**SHORT PROBLEM**
Quote the stretch of lines from the line containing "This screenshot has height=765, width=1568." through the line containing "[x=1124, y=20]", word for word.
☆ ☆ ☆ ☆ ☆ ☆ ☆
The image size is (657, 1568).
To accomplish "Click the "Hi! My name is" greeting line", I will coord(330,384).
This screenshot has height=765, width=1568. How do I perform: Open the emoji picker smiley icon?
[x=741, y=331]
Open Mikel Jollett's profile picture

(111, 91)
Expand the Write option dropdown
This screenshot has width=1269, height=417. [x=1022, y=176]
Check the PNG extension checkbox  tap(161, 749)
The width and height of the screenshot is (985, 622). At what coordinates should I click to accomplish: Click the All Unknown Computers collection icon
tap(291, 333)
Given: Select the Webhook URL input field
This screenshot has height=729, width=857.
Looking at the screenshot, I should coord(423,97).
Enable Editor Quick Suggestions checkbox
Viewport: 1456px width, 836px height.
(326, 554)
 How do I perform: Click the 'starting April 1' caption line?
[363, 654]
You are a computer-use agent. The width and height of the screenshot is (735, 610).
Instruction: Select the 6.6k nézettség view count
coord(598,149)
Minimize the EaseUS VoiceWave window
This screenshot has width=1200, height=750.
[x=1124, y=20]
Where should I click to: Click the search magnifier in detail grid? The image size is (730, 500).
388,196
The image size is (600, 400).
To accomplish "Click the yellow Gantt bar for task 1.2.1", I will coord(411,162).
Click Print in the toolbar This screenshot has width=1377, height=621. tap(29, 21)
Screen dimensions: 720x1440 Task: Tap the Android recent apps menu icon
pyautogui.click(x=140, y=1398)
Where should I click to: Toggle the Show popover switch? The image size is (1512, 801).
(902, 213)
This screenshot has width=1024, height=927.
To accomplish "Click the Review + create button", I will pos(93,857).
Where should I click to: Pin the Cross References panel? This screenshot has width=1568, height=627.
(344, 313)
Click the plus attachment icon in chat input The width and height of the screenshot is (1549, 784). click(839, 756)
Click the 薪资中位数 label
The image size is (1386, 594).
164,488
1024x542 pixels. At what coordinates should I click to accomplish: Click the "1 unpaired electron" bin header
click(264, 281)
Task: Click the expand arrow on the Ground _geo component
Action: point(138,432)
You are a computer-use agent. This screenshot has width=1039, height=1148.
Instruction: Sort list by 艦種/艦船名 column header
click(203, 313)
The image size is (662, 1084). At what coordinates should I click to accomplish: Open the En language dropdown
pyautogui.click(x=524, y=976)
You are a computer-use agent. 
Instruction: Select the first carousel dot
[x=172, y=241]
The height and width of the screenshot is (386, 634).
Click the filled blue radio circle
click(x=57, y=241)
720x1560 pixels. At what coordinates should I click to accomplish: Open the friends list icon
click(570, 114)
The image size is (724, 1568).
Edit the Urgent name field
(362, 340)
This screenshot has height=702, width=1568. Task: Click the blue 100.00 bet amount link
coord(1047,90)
☆ ☆ ☆ ☆ ☆ ☆ ☆
**THE RESULT**
This screenshot has height=765, width=1568. How do I perform: Open the emoji picker smiley icon?
[x=741, y=331]
Open Mikel Jollett's profile picture

(111, 91)
Expand the Write option dropdown
This screenshot has width=1269, height=417. [x=1022, y=176]
Check the PNG extension checkbox  tap(161, 749)
The width and height of the screenshot is (985, 622). At what coordinates should I click to accomplish: Click the All Unknown Computers collection icon
tap(291, 333)
Given: Select the Webhook URL input field
This screenshot has height=729, width=857.
Looking at the screenshot, I should coord(423,97).
Enable Editor Quick Suggestions checkbox
Viewport: 1456px width, 836px height.
(326, 554)
 How do I perform: Click the 'starting April 1' caption line?
[363, 654]
You are a computer-use agent. The width and height of the screenshot is (735, 610).
Instruction: Select the 6.6k nézettség view count
coord(598,149)
Minimize the EaseUS VoiceWave window
This screenshot has width=1200, height=750.
[x=1124, y=20]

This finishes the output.